(Excerpts from a dataset)
● ● ● ● ● ● ●
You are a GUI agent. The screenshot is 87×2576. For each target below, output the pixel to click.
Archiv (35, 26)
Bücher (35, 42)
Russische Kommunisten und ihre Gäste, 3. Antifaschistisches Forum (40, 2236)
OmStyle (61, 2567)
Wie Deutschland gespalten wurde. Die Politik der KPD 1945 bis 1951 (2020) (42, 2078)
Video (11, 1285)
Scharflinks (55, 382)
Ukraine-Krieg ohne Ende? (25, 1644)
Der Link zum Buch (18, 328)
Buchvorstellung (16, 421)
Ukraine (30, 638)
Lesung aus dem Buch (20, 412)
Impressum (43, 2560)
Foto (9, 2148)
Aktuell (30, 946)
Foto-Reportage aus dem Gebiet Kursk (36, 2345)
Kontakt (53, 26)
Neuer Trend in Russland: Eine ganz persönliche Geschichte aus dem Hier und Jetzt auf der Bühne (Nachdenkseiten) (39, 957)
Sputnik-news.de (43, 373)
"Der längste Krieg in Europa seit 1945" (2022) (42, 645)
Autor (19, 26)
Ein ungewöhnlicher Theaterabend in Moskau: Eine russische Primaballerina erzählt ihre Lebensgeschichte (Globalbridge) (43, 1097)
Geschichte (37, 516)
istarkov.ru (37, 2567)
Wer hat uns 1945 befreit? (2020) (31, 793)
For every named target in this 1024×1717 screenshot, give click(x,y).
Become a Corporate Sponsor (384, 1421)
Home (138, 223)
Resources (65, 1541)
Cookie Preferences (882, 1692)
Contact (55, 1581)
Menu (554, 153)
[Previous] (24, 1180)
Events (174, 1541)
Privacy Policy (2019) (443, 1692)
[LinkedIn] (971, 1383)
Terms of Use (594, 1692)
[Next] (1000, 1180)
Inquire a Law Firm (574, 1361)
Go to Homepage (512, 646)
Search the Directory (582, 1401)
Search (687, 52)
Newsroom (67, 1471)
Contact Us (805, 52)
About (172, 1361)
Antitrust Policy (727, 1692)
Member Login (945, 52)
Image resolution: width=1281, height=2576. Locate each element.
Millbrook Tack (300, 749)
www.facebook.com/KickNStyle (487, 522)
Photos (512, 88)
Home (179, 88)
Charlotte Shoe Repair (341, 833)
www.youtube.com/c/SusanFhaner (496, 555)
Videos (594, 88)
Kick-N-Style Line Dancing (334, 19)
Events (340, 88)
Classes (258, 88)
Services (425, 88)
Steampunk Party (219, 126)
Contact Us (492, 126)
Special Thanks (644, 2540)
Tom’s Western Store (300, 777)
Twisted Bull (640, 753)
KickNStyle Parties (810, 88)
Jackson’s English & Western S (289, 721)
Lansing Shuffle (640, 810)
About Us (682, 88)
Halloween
● ● ● ● ● ● ●
→ Exercise
The lines from the first of the entries through the line holding "Video (11, 1285)" are to be restated word for word, and no others.

→ Answer to this problem
You are a GUI agent. The screenshot is 87×2576. For each target below, output the pixel to click.
Archiv (35, 26)
Bücher (35, 42)
Russische Kommunisten und ihre Gäste, 3. Antifaschistisches Forum (40, 2236)
OmStyle (61, 2567)
Wie Deutschland gespalten wurde. Die Politik der KPD 1945 bis 1951 (2020) (42, 2078)
Video (11, 1285)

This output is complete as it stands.